#### Exercise data

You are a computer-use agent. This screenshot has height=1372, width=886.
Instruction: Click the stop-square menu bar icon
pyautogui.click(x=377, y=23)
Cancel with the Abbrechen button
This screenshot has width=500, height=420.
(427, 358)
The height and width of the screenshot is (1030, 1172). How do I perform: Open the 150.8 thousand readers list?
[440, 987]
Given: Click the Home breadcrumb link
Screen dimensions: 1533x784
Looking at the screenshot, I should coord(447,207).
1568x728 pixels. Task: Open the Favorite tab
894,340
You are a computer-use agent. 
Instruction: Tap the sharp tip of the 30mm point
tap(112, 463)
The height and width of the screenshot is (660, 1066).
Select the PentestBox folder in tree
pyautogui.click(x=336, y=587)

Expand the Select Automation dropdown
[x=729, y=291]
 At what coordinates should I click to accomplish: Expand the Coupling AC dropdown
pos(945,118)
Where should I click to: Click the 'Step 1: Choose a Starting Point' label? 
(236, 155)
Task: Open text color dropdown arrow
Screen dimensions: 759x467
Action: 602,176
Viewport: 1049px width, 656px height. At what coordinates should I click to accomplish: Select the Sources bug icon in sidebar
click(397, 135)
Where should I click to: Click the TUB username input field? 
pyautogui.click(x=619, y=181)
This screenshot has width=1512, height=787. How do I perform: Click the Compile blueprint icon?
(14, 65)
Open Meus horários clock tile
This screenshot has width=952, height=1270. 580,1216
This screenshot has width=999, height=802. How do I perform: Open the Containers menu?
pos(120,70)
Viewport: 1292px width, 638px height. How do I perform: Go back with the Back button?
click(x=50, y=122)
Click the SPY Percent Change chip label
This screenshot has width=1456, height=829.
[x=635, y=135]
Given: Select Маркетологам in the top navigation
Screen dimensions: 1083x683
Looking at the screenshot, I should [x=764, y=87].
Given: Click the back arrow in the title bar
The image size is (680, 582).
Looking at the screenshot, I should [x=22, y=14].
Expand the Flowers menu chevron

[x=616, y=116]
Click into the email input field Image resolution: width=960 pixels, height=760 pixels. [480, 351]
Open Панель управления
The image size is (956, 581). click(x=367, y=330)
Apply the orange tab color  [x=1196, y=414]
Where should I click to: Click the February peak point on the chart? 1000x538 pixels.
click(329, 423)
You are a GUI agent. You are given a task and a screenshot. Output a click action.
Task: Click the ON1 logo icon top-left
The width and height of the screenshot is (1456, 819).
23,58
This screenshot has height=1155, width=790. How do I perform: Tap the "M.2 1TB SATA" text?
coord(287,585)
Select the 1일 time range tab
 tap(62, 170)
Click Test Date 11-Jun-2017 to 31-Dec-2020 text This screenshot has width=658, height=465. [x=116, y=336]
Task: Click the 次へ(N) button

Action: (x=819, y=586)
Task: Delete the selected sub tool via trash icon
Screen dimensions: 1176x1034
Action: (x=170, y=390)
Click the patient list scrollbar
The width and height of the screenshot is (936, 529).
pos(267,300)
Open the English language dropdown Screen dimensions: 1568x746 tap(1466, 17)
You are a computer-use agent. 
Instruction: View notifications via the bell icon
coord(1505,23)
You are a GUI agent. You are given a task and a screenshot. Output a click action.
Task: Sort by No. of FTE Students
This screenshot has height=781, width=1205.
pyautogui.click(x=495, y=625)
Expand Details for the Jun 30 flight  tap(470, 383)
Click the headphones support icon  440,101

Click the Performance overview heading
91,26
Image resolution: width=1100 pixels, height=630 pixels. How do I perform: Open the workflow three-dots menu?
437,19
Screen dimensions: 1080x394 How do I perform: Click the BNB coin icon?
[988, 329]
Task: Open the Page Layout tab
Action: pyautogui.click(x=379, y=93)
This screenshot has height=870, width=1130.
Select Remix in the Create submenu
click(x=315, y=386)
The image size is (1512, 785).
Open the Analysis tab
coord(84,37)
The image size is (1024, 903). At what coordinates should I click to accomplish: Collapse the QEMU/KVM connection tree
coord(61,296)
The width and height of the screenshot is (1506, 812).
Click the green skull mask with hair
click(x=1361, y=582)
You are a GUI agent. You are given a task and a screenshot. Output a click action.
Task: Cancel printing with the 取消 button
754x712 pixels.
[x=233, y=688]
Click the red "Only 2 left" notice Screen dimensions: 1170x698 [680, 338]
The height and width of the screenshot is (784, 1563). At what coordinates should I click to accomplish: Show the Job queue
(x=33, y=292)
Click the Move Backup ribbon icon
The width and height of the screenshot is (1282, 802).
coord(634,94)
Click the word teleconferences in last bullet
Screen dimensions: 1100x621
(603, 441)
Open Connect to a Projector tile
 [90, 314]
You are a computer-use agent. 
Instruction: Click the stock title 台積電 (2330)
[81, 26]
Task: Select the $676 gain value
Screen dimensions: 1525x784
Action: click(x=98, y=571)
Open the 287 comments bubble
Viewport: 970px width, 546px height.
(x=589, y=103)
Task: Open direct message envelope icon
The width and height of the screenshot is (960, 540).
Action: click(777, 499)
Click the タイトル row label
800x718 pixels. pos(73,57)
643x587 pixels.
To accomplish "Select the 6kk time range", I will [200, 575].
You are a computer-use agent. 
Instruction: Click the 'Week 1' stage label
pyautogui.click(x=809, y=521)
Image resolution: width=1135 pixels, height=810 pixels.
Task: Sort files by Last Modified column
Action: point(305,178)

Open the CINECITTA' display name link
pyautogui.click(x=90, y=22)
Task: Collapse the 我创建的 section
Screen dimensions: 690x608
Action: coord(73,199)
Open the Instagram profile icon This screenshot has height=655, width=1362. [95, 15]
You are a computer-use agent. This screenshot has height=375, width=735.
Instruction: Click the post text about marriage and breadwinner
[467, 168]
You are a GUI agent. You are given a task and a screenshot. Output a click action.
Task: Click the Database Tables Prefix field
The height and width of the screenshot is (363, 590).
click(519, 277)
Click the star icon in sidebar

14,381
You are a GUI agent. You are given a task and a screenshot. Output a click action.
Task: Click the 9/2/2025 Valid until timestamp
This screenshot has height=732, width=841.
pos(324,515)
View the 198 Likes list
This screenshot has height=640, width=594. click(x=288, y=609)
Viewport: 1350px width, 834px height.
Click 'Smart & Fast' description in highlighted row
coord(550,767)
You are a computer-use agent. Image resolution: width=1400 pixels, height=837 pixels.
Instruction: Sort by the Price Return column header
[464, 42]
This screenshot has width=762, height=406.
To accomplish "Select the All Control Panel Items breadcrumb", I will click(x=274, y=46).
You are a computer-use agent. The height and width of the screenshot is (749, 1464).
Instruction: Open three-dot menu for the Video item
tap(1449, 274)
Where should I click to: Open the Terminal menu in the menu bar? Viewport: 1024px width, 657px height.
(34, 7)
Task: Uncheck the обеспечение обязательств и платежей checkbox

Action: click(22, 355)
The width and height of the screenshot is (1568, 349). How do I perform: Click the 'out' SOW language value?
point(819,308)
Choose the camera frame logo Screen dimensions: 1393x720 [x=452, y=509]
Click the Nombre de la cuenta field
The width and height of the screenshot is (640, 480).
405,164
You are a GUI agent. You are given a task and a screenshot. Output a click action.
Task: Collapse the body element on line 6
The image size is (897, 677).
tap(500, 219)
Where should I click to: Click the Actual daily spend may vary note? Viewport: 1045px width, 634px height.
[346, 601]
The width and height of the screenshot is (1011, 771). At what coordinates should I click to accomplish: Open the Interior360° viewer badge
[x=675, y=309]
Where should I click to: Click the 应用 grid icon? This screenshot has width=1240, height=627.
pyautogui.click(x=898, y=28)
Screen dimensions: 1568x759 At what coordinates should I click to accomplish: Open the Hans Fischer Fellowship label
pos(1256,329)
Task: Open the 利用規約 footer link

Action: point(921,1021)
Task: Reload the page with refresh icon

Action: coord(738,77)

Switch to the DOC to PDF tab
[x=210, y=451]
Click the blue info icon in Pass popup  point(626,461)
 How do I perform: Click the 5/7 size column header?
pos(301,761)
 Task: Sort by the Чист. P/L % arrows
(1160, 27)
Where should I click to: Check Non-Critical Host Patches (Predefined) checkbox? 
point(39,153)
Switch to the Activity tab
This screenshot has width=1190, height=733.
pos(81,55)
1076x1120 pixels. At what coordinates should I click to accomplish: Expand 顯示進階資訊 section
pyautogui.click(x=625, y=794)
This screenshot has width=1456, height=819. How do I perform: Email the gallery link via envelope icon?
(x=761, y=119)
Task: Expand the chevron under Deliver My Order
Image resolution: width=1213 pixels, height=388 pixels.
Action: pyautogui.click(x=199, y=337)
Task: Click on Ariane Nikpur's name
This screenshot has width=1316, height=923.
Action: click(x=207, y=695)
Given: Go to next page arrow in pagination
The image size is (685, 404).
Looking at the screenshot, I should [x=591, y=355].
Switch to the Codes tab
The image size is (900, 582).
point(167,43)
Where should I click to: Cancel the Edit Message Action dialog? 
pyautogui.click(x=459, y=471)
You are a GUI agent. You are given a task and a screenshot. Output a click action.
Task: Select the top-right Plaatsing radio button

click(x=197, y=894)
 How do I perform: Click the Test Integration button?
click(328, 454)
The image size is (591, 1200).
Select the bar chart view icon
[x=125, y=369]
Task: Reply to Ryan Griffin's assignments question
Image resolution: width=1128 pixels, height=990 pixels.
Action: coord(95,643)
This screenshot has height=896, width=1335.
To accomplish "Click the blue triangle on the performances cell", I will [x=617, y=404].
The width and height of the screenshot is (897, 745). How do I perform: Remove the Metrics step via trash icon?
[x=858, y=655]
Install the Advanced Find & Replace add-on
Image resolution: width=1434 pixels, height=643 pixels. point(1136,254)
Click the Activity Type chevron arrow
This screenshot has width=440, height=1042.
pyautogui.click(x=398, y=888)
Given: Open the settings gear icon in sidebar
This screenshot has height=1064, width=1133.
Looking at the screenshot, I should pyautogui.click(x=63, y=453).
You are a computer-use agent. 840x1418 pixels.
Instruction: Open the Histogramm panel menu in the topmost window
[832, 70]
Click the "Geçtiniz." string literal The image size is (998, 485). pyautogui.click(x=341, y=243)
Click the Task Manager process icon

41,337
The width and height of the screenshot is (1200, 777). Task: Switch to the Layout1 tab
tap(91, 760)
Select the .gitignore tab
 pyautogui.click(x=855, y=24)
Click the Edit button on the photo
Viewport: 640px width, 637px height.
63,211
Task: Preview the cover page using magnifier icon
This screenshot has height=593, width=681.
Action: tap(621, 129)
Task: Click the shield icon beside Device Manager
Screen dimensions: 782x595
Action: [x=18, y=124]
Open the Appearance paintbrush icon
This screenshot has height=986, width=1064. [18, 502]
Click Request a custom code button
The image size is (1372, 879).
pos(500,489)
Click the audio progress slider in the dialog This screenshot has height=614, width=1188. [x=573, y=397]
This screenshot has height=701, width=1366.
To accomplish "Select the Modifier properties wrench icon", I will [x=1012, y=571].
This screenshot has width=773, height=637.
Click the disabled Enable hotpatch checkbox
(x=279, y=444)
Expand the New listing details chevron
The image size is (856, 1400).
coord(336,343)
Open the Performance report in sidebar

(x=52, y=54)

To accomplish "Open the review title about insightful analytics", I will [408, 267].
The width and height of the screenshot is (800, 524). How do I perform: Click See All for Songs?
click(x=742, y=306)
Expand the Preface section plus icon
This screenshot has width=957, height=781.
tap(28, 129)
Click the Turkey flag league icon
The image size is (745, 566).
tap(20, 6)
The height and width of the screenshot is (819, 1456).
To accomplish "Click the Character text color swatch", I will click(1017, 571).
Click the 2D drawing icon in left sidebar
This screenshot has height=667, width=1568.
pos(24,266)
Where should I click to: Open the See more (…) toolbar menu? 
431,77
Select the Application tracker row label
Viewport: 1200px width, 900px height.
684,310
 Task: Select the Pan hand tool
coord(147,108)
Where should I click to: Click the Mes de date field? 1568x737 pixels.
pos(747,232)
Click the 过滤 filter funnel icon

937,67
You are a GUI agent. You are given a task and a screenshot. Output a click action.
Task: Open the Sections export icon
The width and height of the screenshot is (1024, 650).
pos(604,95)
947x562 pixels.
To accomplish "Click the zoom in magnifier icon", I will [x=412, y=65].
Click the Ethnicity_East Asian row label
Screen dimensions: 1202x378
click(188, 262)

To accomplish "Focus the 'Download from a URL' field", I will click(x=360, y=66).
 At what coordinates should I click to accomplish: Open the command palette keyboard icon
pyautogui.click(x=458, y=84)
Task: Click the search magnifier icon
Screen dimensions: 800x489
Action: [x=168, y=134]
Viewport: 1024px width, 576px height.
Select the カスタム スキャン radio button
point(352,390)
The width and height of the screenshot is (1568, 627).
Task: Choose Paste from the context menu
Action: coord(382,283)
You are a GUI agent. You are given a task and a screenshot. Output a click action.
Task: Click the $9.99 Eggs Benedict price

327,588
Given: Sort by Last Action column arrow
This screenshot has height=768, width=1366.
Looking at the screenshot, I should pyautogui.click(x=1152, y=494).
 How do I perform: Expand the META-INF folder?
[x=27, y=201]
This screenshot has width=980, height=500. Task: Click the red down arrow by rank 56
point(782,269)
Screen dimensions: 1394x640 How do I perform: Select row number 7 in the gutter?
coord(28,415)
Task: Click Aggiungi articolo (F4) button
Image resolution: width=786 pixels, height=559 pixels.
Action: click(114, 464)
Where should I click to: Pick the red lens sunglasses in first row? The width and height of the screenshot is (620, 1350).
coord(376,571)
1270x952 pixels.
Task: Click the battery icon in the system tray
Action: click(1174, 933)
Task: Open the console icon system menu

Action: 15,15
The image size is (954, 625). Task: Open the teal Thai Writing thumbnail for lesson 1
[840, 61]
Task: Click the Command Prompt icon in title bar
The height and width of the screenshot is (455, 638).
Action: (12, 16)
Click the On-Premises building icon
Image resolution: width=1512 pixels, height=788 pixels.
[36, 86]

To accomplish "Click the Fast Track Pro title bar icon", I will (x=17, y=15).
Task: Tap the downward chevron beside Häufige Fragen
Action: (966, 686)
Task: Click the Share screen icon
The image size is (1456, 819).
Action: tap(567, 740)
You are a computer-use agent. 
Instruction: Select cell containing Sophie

########

• [Work to be completed] Please show each line in the records above that contains "logo".

• [Answer to this problem]
Task: Click the ON1 logo icon top-left
Choose the camera frame logo Screen dimensions: 1393x720 [x=452, y=509]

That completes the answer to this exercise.